Trump: Iran tak butuh nuklir, mereka punya minyak

Trump: Iran tak butuh nuklir, mereka punya minyak

Washington – Presiden Amerika Serikat Donald Trump menyarankan bahwa Iran tidak ada memerlukan energi nuklir sipil, dikarenakan negara yang dimaksud mempunyai cadangan minyak bumi yang dimaksud besar.

"(Penggunaan) Nuklir baik-baik hanya bagi negara yang dimaksud tak mempunyai minyak," kata Trump pada sebuah wawancara dengan pembawa berita Fox News Bret Baier pada Hari Jumat (16/5).

Presiden Amerika Serikat yang disebutkan menekankan bahwa Iran miliki salah satu cadangan minyak terkaya pada bumi juga bahwa ia tidak ada dapat membiarkan Teheran mengembangkan senjata nuklir.

Trump memaparkan bahwa ia yakin Iran ingin menciptakan kesepakatan nuklir.

"Saya menggunakan perdagangan untuk menyelesaikan permasalahan lalu perdamaian," kata Trump.

Presiden Negeri Paman Sam yang disebutkan memaparkan terhadap Fox News bahwa Iran "akan sangat senang" jikalau kesepakatan dibuat juga memaparkan bahwa ia lebih lanjut menyukai solusi tanpa kekerasan untuk hambatan Iran.

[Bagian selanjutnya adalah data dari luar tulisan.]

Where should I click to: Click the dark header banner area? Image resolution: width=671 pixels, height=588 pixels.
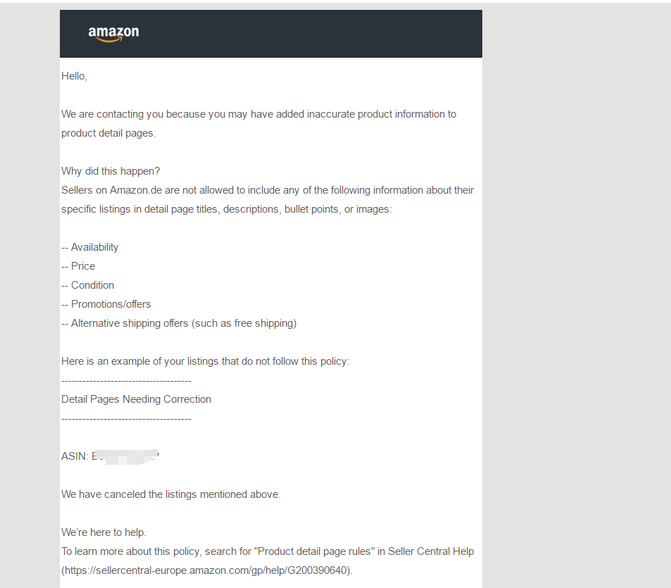(x=271, y=34)
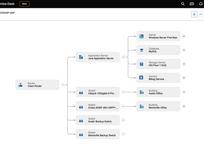Collapse the Java Application Server branch
Image resolution: width=204 pixels, height=153 pixels.
click(x=123, y=57)
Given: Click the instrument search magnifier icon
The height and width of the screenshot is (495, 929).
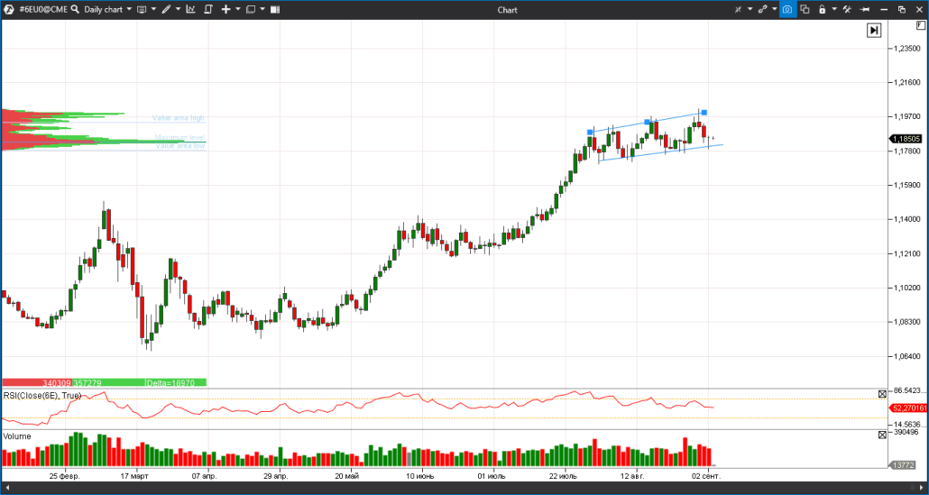Looking at the screenshot, I should pyautogui.click(x=76, y=10).
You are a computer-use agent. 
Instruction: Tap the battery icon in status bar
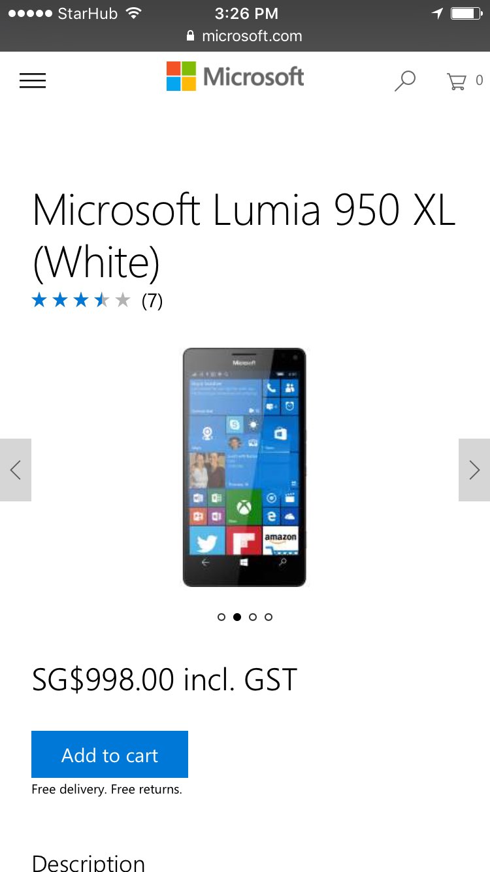(x=466, y=13)
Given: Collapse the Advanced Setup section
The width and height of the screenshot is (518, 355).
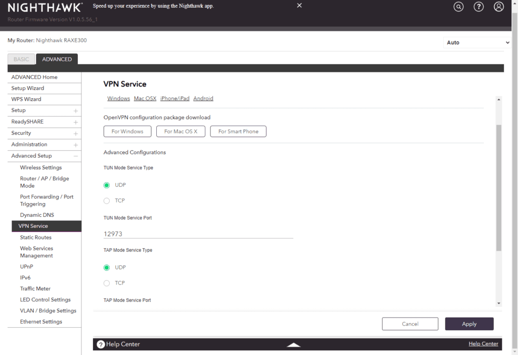Looking at the screenshot, I should coord(75,156).
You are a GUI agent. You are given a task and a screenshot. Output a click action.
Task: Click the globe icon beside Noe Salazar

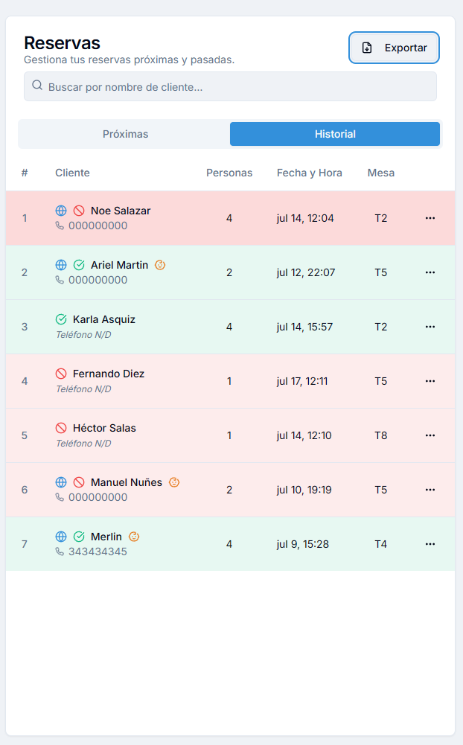tap(61, 211)
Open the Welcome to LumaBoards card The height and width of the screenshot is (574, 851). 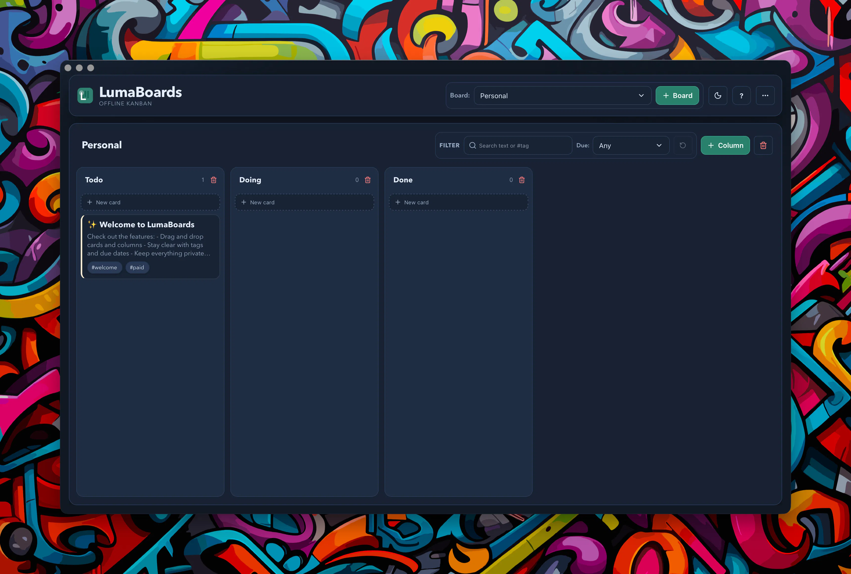[150, 247]
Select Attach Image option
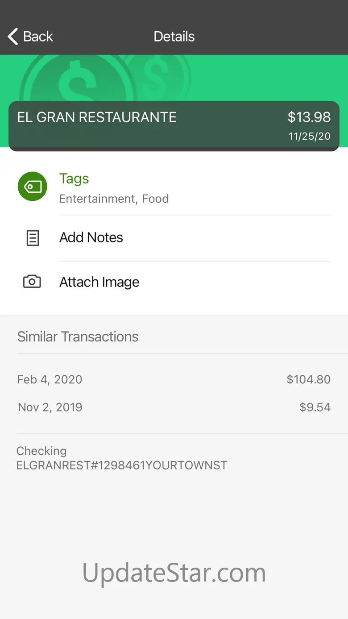The height and width of the screenshot is (619, 348). (99, 282)
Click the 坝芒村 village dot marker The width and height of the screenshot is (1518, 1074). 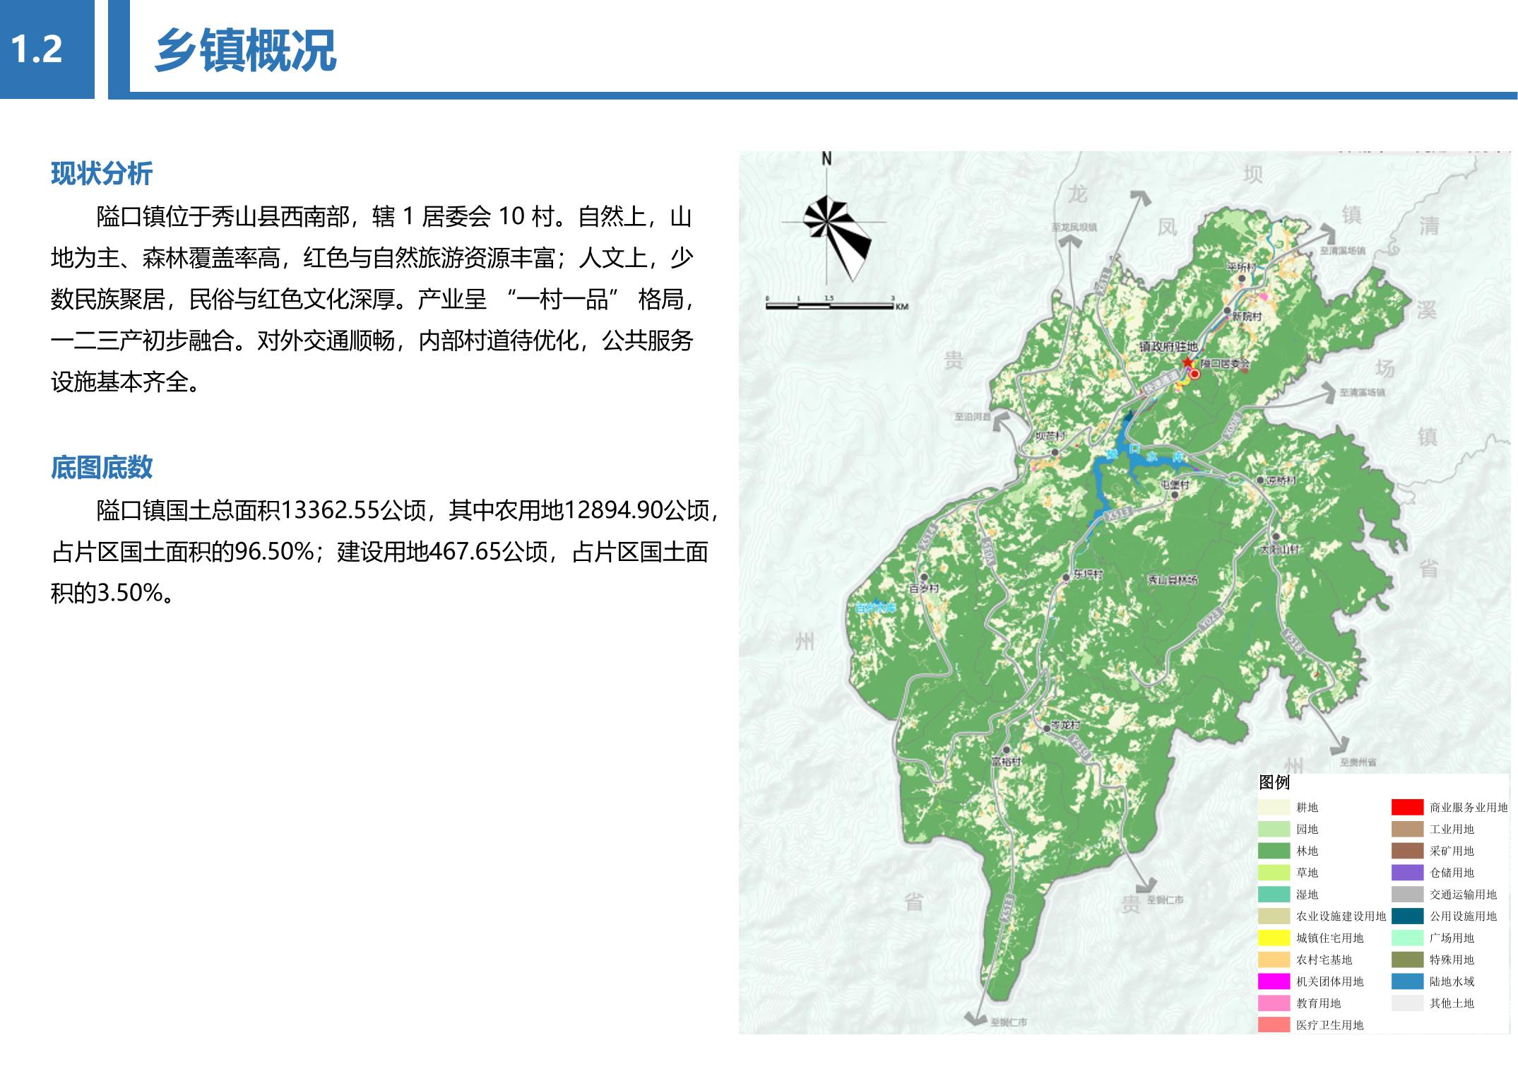click(x=1055, y=452)
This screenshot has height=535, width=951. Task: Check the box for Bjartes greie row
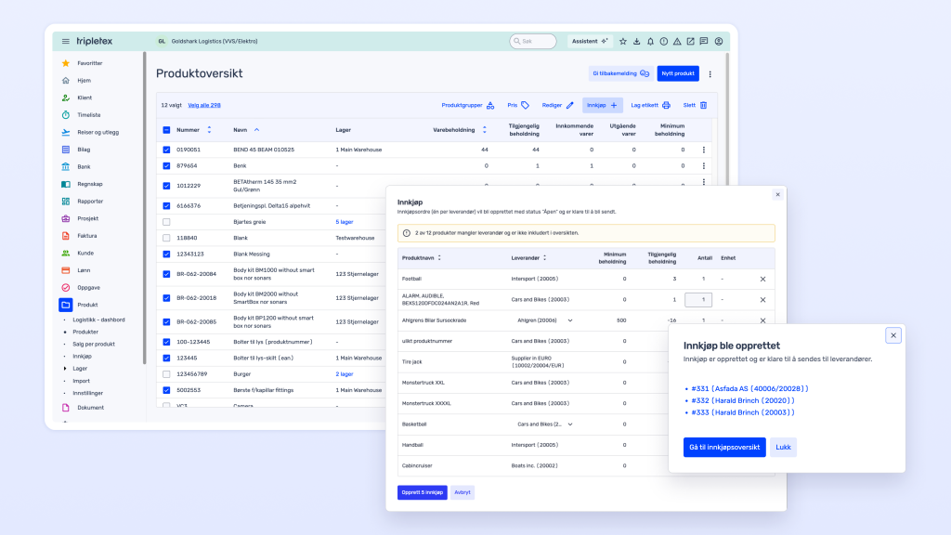tap(166, 222)
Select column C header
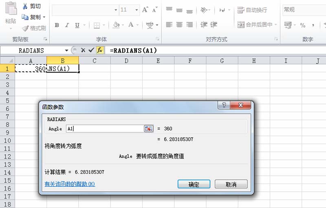 tap(94, 61)
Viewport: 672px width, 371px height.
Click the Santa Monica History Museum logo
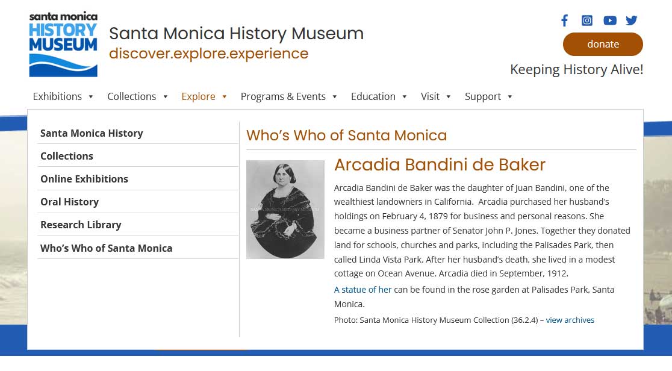coord(63,45)
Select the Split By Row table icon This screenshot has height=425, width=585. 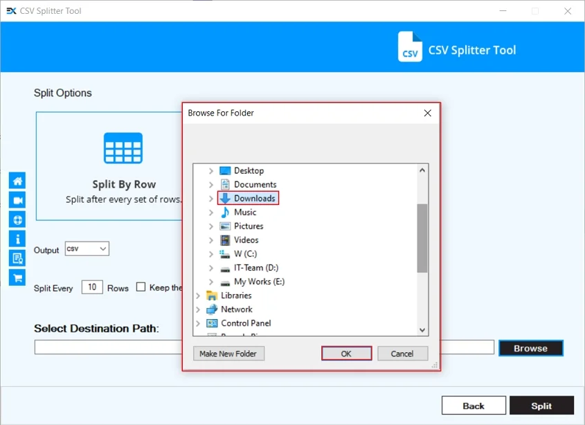pos(123,147)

Sebelumnya, lebih tinggi dari 200 anggota legislator dari Partai Republik Amerika Serikat di Kongres telah terjadi menyetujui secara resmi surat yang mendesak Presiden Donald Trump untuk menghentikan Iran dari upaya mengejar acara nuklir.

Para anggota parlemen Amerika Serikat itu juga meminta-minta agar Trump menyavoid menciptakan perjanjian baru dengan Teheran yang tersebut mirip dengan Rencana Aksi Komprehensif Bersama (JCPOA).

"Kami tidak ada dapat lagi menciptakan perjanjian lain yang dimaksud memungkinkan Iran mengulur waktu, seperti yang dimaksud dikerjakan JCPOA," demikian bunyi surat pernyataan tersebut.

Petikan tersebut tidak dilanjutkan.